Question

. A person is standing (naked) inside their home. If their body temperature is 370 C and the room temperature is 200 C, i. How much power does the person radiate? (4 points) ii. How many calories would the person burn in a day (24 hours) due to this? (4 points)

Answer 1

(i) Power radiated by person is 6793.60 W

(ii) Calories burn by the person in a day is 1.40 x 10⁸

Step-by-step explanation:

Given:

Body temperature of person, T = 370 °C = (370 +273) K = 643 K

Room temperature, T₀ = 200 °C = (200 + 273) K = 473 K

Consider the followings:

Area of the person, A = 2 m²

Emissivity of person, e = 1

Stefan's constant, σ = 5.67 x 10⁻⁸ W/m²K⁴

(i) Power radiated by the person is given by the relation:

P = σeA( T⁴ - T₀⁴)

Substitute the values in the above equation.

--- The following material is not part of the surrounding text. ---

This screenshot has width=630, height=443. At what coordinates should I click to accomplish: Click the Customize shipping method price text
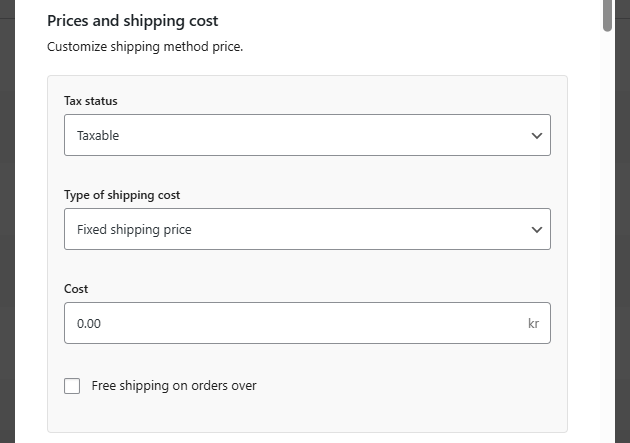145,46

`P = 5.67*10^(-8)*1*2(643^(4) -473^(4) )`

P = 6793.60 W

(ii) Consider Q be the energy would burn by the person in a day.

Time, t = 24 hrs = 24 x 60 x 60 s = 86400 s

The relation to determine Q is:

Q = P x t = 6793.60 x 86400

Q = 5.87 x 10⁸ J

But 1 cal = 4.18 J

So, Q = 5.87 x 10⁸/4.18

Q = 1.40 x 10⁸ cal